Christianity has the power of the Holy Spirit--
2 Corinthians 10:3 (KJV) For though we walk in the flesh, we do not war after the flesh:
4 (For the weapons of our warfare [are] not carnal, but mighty through God to the pulling down of strong holds
5 Casting down imaginations, and every high thing that exalteth itself against the knowledge of God, and bringing into captivity every thought to the obedience of Christ;
Unfortunately we're a long way from this happening. Millions have died from the effects of "totalitarian poisoning" and other toxic effects of modernism. I think we're a long way from this being turned around.
FTR, we are going to change this! We have the answers and we are going to fight the good fight!
The fusion of these theories and peoples in the USofA 1950-2000 produced the best conditions for the working class in the history of the world. It will probably not happen again for 100 years if then.

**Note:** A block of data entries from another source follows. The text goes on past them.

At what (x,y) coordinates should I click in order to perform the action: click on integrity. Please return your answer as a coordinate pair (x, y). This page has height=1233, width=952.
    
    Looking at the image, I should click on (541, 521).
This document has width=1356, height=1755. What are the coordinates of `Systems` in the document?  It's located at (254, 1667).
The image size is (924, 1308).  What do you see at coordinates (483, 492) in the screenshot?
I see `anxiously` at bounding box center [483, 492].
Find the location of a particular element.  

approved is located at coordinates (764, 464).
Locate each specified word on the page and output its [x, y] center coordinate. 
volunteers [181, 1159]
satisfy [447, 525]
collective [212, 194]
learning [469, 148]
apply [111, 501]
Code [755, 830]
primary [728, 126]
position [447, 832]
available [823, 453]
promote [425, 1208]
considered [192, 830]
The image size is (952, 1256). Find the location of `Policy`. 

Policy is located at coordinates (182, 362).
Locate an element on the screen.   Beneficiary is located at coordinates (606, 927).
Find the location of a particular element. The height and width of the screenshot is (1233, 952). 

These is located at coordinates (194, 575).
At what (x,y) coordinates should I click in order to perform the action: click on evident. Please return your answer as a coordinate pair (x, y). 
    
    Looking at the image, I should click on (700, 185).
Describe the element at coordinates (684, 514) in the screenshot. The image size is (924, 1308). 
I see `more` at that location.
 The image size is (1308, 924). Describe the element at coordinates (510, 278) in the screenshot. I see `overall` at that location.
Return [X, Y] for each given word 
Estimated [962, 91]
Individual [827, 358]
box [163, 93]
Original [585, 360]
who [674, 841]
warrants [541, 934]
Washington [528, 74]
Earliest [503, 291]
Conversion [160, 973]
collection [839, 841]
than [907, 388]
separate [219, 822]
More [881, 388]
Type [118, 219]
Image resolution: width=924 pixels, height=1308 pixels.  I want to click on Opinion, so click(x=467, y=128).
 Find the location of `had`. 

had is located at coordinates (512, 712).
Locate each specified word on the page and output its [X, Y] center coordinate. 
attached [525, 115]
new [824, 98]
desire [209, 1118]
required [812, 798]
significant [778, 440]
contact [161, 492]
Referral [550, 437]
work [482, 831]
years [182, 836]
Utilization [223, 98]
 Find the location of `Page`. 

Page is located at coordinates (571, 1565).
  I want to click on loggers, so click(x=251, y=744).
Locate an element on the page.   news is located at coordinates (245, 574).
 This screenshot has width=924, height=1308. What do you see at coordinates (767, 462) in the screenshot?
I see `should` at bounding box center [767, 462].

Are you saying that Christianity is against the prosperity of the common man? Christians are mostly common people! It's a false economy anyway--built on borrowed money and inflation and the micromanaging of the rich through the Federal Reserve Bank. The power to watch is the modernist, who have entrenched themselves in the educational system (now in collapse), the government (now in rebellion against the elected authorities) and the media (now in the hands of the modernists except for talk radio and the internet).
However, we Christians are going to pull down this stronghold!
Of course now we once again approach the realm of eschatology.
My view is that "evil men and seducers will wax worse and worse as you see the day approaching" and that only the Second Coming of Christ will defeat the plague of modernity and post modernity.
I just ordered the book from a company through Amazon.co.uk. Hopefully I will have it by the end of the week. Can give more insight then.
Isn't it amazing how that is what it comes down to on all these topics? Our Scriptural view does affect our world view in a lot of areas....
And all other plagues of mankind. Amen.
When discussing politics eschatology should not enter into since we don't know if the world will end in the next five minutes, five years, or five thousand years.
I hate to think what the Baptist Board will be like if the world lasts another 5000 years and Christians lose this fight against modernity although 5000 years from now they surely will have another word other than modern to describe themselves. Well, maybe not--there is nothing new under the sun.
Actually - there is a transistion in place from modernity to post-modernity which gives states that everything is based totally on man's persepective of it.
At least modernity admitted a reality.